Discutiamo di cultura politecnica con Ernesto Franco, scrittore e direttore editoriale della casa editrice Einaudi. Nel 1999 Franco racconta nel romanzo “Vite senza fine” le imprese comuni e straordinarie di un piccolo eroe moderno, fondatore della più grande ditta di ferramenta dei suoi tempi. Un'epopea dimessa e struggente cucita intorno ai sogni di un uomo che, con viti e bulloni, vuole tenere insieme il mondo.

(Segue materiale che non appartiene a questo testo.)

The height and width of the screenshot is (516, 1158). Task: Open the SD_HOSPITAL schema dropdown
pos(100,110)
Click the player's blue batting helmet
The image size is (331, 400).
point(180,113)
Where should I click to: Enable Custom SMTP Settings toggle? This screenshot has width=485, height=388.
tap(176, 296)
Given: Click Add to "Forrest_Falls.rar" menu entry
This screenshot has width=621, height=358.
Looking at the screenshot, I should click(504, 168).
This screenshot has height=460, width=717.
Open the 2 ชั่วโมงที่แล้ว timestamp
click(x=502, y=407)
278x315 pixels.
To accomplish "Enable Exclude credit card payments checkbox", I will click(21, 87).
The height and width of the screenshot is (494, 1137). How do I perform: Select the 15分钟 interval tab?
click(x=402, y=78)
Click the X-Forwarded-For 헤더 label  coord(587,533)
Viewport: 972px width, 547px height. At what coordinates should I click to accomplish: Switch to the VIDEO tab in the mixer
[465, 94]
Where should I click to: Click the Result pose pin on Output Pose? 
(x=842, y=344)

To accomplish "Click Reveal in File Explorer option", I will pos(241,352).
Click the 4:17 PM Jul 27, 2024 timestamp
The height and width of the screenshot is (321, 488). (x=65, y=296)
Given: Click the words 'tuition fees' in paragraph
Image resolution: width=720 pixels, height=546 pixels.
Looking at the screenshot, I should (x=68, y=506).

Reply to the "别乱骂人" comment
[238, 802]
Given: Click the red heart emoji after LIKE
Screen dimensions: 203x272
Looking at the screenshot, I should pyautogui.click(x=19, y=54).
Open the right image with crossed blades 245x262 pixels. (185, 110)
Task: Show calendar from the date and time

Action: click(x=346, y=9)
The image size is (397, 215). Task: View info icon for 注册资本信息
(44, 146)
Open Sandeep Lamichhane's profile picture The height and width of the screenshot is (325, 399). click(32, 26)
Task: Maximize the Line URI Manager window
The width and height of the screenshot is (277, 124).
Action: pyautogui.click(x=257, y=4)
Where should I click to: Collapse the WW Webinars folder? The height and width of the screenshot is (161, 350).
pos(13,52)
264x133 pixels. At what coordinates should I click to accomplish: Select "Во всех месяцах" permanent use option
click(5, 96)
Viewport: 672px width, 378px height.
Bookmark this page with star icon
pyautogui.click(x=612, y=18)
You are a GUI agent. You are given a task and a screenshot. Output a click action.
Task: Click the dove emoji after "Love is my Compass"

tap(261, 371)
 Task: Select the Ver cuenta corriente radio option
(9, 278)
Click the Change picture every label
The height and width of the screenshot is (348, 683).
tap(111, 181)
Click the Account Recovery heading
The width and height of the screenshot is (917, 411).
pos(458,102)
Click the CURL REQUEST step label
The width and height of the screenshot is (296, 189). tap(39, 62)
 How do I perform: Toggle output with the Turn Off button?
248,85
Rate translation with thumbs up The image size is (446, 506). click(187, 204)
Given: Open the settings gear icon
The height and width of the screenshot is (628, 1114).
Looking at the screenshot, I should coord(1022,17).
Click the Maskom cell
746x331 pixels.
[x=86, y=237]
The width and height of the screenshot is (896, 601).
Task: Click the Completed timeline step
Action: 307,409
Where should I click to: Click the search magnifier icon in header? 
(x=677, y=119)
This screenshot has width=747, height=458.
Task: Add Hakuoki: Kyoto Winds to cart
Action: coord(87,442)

Alle soglie del 1900 Gio Magnasco, ancora ragazzino, gioca con una rondella da quindici e con un chiodo cavallottino. È un segno del suo destino, che lo porterà a diventare un mago della ferramenta. Gio Magnasco è un homo faber, porta con sé il mito della razionalità e del progresso. Ma porta con sé anche un’intima malinconia, un sentimento di desiderio. In questo è un uomo non meno novecentesco. Gio Magnasco è colui che connette gli opposti e li rende complementari, come chiavi e serrature, come maschi e femmine di un tassello. Questa duplice anima è rappresentata dal suo strano negozio, dove si vendono sí viti, ganci, ecc., ma anche bottoni, lacci, nastri: l’unico negozio al mondo di ferramenta-merceria. “Mi piace mettere insieme le cose, – dice. – E che ci restino”.